*REQUIREMENTS:* Increase every x and y coordinate inside click(...) by 3 and write out all of the material below with those changes, keeping every other line as it is. Leave the pictures out.

*PROVIDED MATERIAL:*
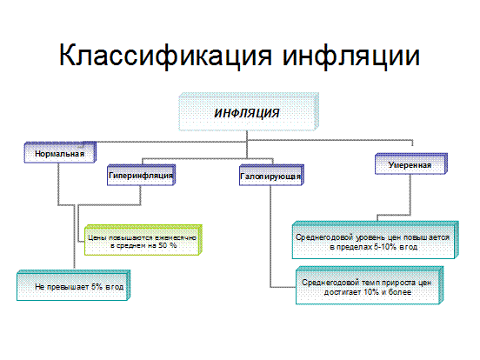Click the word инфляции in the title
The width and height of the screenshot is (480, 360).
click(x=350, y=56)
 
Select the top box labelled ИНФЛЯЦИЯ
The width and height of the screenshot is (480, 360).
click(x=249, y=112)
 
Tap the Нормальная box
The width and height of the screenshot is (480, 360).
click(x=60, y=152)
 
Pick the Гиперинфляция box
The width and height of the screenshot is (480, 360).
click(x=141, y=175)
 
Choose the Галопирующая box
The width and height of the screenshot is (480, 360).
click(x=271, y=175)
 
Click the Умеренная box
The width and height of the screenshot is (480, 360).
click(x=411, y=163)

*ANSWER TO THIS PROBLEM:*
Click the word инфляции in the title
The width and height of the screenshot is (480, 360).
click(x=353, y=59)
 
Select the top box labelled ИНФЛЯЦИЯ
The width and height of the screenshot is (480, 360).
click(x=252, y=115)
 
Tap the Нормальная box
The width and height of the screenshot is (480, 360).
click(x=63, y=155)
 
Pick the Гиперинфляция box
The width and height of the screenshot is (480, 360).
click(x=144, y=178)
 
Choose the Галопирующая box
The width and height of the screenshot is (480, 360).
click(x=274, y=178)
 
Click the Умеренная box
The width and height of the screenshot is (480, 360).
click(x=414, y=166)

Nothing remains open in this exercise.